*Task to carry out*.
An acceptable response holds only the line containing "1456x819 pixels." and every line after it to the end of the records, each reproduced exactly.

*Material provided*.

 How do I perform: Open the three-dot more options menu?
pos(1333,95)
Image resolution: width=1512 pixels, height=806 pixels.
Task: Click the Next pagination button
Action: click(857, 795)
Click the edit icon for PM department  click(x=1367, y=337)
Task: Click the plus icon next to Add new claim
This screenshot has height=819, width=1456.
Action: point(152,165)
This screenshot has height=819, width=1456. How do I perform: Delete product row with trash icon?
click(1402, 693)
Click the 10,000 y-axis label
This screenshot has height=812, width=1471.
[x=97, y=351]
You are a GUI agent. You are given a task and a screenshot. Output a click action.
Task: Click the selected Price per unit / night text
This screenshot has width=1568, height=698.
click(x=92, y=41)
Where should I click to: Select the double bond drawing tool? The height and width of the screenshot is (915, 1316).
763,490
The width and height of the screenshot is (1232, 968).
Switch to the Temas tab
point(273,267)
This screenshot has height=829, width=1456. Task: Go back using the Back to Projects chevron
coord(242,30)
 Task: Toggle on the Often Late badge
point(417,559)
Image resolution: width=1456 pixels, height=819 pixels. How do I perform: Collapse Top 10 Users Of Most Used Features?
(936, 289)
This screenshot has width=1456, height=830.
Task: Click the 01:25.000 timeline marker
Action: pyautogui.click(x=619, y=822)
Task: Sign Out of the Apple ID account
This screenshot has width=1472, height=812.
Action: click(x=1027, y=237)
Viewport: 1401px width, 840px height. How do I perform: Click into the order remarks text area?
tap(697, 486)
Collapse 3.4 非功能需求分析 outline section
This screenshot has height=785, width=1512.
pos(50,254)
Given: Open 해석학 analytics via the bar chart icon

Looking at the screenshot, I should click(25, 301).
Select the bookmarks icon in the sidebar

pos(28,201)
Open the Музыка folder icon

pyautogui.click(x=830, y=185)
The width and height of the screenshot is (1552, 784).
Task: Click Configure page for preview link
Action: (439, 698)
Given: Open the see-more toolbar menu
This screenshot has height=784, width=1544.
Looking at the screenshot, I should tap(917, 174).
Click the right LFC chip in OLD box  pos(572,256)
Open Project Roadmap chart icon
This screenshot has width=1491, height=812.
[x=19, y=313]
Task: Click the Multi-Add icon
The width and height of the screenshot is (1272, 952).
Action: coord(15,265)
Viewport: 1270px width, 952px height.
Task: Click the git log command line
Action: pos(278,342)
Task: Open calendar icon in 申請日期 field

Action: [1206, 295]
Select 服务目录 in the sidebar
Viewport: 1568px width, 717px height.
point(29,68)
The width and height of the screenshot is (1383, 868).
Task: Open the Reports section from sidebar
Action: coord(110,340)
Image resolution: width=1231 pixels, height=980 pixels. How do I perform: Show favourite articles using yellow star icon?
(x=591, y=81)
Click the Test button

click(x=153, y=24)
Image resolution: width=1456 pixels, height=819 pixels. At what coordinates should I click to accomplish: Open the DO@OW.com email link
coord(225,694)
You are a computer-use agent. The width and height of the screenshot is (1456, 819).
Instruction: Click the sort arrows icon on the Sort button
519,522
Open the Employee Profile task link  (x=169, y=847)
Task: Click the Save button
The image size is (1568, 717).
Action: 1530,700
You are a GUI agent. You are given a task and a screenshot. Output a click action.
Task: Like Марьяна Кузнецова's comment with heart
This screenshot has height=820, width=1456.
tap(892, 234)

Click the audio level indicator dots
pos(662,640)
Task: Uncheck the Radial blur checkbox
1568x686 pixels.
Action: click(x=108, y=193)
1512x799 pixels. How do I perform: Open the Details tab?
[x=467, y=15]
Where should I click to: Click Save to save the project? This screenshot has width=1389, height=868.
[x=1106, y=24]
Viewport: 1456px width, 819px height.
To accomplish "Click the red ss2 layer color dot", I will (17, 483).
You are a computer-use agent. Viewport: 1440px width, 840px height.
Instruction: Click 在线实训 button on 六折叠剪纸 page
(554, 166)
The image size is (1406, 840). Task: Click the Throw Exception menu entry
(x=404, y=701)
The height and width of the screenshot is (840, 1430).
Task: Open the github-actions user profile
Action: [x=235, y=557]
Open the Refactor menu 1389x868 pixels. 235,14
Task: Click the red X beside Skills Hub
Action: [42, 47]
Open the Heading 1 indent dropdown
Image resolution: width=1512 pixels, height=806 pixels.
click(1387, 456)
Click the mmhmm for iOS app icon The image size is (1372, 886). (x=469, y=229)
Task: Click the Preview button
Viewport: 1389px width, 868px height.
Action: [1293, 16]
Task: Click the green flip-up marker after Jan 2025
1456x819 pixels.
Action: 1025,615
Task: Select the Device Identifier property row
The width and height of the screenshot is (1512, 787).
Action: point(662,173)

*Solution for this task*.
1456x819 pixels.
Action: 1025,615
Task: Select the Device Identifier property row
The width and height of the screenshot is (1512, 787).
Action: point(662,173)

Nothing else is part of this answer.